▶ Work instruction
The records that follow should be retyped word for word.

▶ Provided material
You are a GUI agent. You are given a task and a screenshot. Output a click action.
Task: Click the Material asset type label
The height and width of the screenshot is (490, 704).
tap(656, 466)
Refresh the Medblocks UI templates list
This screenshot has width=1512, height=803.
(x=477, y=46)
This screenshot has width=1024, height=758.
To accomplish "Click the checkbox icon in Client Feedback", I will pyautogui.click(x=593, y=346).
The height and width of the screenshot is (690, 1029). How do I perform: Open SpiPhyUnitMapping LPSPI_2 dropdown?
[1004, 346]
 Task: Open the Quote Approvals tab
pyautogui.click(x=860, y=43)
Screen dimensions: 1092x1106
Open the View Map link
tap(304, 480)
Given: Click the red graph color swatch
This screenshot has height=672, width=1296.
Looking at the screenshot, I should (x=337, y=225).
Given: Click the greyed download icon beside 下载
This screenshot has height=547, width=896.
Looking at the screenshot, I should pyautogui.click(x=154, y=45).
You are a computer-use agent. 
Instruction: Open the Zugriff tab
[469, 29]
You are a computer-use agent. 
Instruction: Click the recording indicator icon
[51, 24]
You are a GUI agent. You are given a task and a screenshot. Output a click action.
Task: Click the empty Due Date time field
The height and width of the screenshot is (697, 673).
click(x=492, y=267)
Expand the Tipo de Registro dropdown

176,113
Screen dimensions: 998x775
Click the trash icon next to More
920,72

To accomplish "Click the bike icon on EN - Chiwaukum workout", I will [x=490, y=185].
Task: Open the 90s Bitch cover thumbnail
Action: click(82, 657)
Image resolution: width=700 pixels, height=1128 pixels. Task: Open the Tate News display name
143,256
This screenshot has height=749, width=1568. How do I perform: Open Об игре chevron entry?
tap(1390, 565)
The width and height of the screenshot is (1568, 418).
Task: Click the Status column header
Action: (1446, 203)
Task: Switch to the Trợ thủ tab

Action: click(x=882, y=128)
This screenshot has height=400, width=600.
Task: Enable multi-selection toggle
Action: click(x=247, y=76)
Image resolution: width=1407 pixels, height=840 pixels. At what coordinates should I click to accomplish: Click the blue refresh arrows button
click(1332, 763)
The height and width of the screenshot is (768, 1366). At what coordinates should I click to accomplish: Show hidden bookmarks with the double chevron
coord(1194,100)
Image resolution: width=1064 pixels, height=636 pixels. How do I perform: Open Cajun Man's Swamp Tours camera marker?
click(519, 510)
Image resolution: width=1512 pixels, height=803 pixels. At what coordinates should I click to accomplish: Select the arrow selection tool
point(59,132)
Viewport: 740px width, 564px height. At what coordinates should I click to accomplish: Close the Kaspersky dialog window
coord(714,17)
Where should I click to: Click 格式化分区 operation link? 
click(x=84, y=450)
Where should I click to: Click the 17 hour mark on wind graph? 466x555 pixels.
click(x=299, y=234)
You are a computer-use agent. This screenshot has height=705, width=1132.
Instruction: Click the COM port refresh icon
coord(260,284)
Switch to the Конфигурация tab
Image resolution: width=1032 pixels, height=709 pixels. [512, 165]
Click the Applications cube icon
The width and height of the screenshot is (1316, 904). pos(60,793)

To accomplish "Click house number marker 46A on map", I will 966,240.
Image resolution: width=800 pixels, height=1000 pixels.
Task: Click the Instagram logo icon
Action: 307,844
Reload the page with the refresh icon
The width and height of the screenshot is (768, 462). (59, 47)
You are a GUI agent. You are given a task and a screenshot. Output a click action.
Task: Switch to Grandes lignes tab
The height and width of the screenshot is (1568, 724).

▶ Written solution
You are a GUI agent. You are given a task and a screenshot. Output a click action.
Task: Click the Material asset type label
The height and width of the screenshot is (490, 704).
tap(656, 466)
Refresh the Medblocks UI templates list
This screenshot has width=1512, height=803.
(x=477, y=46)
This screenshot has width=1024, height=758.
To accomplish "Click the checkbox icon in Client Feedback", I will pyautogui.click(x=593, y=346).
The height and width of the screenshot is (690, 1029). How do I perform: Open SpiPhyUnitMapping LPSPI_2 dropdown?
[1004, 346]
 Task: Open the Quote Approvals tab
pyautogui.click(x=860, y=43)
Screen dimensions: 1092x1106
Open the View Map link
tap(304, 480)
Given: Click the red graph color swatch
This screenshot has height=672, width=1296.
Looking at the screenshot, I should (x=337, y=225).
Given: Click the greyed download icon beside 下载
This screenshot has height=547, width=896.
Looking at the screenshot, I should pyautogui.click(x=154, y=45).
You are a computer-use agent. 
Instruction: Open the Zugriff tab
[469, 29]
You are a computer-use agent. 
Instruction: Click the recording indicator icon
[51, 24]
You are a GUI agent. You are given a task and a screenshot. Output a click action.
Task: Click the empty Due Date time field
The height and width of the screenshot is (697, 673).
click(x=492, y=267)
Expand the Tipo de Registro dropdown

176,113
Screen dimensions: 998x775
Click the trash icon next to More
920,72

To accomplish "Click the bike icon on EN - Chiwaukum workout", I will [x=490, y=185].
Task: Open the 90s Bitch cover thumbnail
Action: click(82, 657)
Image resolution: width=700 pixels, height=1128 pixels. Task: Open the Tate News display name
143,256
This screenshot has height=749, width=1568. How do I perform: Open Об игре chevron entry?
tap(1390, 565)
The width and height of the screenshot is (1568, 418).
Task: Click the Status column header
Action: (1446, 203)
Task: Switch to the Trợ thủ tab

Action: click(x=882, y=128)
This screenshot has height=400, width=600.
Task: Enable multi-selection toggle
Action: click(x=247, y=76)
Image resolution: width=1407 pixels, height=840 pixels. At what coordinates should I click to accomplish: Click the blue refresh arrows button
click(1332, 763)
The height and width of the screenshot is (768, 1366). At what coordinates should I click to accomplish: Show hidden bookmarks with the double chevron
coord(1194,100)
Image resolution: width=1064 pixels, height=636 pixels. How do I perform: Open Cajun Man's Swamp Tours camera marker?
click(519, 510)
Image resolution: width=1512 pixels, height=803 pixels. At what coordinates should I click to accomplish: Select the arrow selection tool
point(59,132)
Viewport: 740px width, 564px height. At what coordinates should I click to accomplish: Close the Kaspersky dialog window
coord(714,17)
Where should I click to: Click 格式化分区 operation link? 
click(x=84, y=450)
Where should I click to: Click the 17 hour mark on wind graph? 466x555 pixels.
click(x=299, y=234)
You are a computer-use agent. This screenshot has height=705, width=1132.
Instruction: Click the COM port refresh icon
coord(260,284)
Switch to the Конфигурация tab
Image resolution: width=1032 pixels, height=709 pixels. [512, 165]
Click the Applications cube icon
The width and height of the screenshot is (1316, 904). pos(60,793)

To accomplish "Click house number marker 46A on map", I will 966,240.
Image resolution: width=800 pixels, height=1000 pixels.
Task: Click the Instagram logo icon
Action: 307,844
Reload the page with the refresh icon
The width and height of the screenshot is (768, 462). (59, 47)
You are a GUI agent. You are given a task and a screenshot. Output a click action.
Task: Switch to Grandes lignes tab
The height and width of the screenshot is (1568, 724).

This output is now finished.